Records supplied
——

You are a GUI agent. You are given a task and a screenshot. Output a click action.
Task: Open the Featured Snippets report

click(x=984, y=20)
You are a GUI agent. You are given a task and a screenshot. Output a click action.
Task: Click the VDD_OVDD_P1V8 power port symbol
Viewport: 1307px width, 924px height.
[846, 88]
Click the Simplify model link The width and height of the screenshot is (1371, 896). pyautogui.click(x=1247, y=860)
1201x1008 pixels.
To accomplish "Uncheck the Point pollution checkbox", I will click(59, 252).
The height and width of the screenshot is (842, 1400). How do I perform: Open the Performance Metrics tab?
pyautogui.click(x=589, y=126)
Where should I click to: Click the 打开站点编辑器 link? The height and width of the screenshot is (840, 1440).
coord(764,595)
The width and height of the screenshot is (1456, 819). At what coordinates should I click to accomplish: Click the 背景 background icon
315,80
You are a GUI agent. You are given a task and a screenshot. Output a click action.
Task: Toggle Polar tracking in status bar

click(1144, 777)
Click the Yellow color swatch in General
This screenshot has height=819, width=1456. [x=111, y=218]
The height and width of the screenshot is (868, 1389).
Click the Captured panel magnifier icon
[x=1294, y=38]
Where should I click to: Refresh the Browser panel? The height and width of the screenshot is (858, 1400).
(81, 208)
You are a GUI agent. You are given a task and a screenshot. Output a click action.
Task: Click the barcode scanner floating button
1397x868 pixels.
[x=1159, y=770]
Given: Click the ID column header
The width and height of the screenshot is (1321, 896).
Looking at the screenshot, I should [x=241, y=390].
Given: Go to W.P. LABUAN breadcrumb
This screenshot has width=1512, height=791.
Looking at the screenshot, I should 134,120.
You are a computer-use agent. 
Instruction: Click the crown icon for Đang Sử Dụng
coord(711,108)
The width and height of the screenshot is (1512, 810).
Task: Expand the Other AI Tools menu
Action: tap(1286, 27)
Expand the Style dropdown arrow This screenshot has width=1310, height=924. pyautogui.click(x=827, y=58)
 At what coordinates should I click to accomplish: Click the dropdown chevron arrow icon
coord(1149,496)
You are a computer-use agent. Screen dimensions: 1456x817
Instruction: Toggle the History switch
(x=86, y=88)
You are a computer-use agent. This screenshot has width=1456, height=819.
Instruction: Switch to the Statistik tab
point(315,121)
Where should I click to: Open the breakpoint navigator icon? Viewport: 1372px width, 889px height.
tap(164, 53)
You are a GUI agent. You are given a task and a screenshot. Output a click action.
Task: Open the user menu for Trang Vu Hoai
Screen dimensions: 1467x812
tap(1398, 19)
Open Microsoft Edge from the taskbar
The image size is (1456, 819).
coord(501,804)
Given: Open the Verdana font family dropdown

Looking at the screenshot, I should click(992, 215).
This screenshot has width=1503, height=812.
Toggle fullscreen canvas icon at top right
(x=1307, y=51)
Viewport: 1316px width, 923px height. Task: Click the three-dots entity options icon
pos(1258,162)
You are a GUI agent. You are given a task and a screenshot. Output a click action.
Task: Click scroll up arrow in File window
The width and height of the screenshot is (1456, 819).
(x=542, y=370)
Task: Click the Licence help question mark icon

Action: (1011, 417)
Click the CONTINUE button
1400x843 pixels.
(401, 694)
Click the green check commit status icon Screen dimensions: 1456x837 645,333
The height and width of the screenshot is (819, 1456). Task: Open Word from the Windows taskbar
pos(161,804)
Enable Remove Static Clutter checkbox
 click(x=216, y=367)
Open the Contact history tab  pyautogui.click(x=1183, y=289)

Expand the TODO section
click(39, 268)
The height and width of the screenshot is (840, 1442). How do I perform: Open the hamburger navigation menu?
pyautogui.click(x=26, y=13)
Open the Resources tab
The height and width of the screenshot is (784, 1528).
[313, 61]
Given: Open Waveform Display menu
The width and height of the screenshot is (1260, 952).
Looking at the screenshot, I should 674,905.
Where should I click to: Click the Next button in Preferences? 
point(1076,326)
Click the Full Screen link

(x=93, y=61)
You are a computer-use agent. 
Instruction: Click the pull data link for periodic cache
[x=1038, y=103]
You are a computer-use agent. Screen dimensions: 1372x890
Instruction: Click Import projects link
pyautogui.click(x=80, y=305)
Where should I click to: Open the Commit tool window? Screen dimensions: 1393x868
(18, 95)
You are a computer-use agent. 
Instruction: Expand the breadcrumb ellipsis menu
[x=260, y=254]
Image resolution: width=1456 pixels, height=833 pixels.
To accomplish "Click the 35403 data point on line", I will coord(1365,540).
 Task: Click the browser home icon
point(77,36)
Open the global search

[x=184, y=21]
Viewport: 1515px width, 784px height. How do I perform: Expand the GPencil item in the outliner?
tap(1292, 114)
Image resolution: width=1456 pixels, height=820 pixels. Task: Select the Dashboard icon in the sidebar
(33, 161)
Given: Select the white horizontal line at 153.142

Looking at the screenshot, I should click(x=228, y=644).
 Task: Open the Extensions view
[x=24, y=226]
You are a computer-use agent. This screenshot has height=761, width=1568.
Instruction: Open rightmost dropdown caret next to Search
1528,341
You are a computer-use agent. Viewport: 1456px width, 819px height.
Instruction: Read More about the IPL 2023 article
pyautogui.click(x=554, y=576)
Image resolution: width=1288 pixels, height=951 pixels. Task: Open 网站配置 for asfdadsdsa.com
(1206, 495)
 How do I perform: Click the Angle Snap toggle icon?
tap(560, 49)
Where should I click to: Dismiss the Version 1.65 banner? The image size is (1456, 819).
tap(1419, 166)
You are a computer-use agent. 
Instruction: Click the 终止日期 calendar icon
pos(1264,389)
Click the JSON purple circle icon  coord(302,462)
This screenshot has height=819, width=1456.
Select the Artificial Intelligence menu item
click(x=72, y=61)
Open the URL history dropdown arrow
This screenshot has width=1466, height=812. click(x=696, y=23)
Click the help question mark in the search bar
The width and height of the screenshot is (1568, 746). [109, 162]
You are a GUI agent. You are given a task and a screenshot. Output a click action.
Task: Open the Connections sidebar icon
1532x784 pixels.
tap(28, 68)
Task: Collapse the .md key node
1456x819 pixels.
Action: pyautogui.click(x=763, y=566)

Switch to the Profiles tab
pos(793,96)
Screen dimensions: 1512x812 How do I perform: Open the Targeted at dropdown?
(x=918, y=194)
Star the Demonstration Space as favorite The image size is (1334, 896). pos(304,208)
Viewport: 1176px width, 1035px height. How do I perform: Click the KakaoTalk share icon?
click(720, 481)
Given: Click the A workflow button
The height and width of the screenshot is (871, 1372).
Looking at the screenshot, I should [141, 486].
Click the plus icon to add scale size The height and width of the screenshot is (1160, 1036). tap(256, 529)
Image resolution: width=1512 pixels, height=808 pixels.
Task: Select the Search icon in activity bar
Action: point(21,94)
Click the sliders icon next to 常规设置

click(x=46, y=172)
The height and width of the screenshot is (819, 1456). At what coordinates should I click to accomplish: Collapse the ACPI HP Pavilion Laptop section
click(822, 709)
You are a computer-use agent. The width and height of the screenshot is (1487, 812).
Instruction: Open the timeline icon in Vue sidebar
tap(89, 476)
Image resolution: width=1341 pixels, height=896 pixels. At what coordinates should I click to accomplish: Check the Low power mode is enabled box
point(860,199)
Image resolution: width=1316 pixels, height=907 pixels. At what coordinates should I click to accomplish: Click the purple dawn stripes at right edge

——

Instructions for the task
Counting only lines that contain "will", say how many there are in the material above, and add nothing.

Completed task
2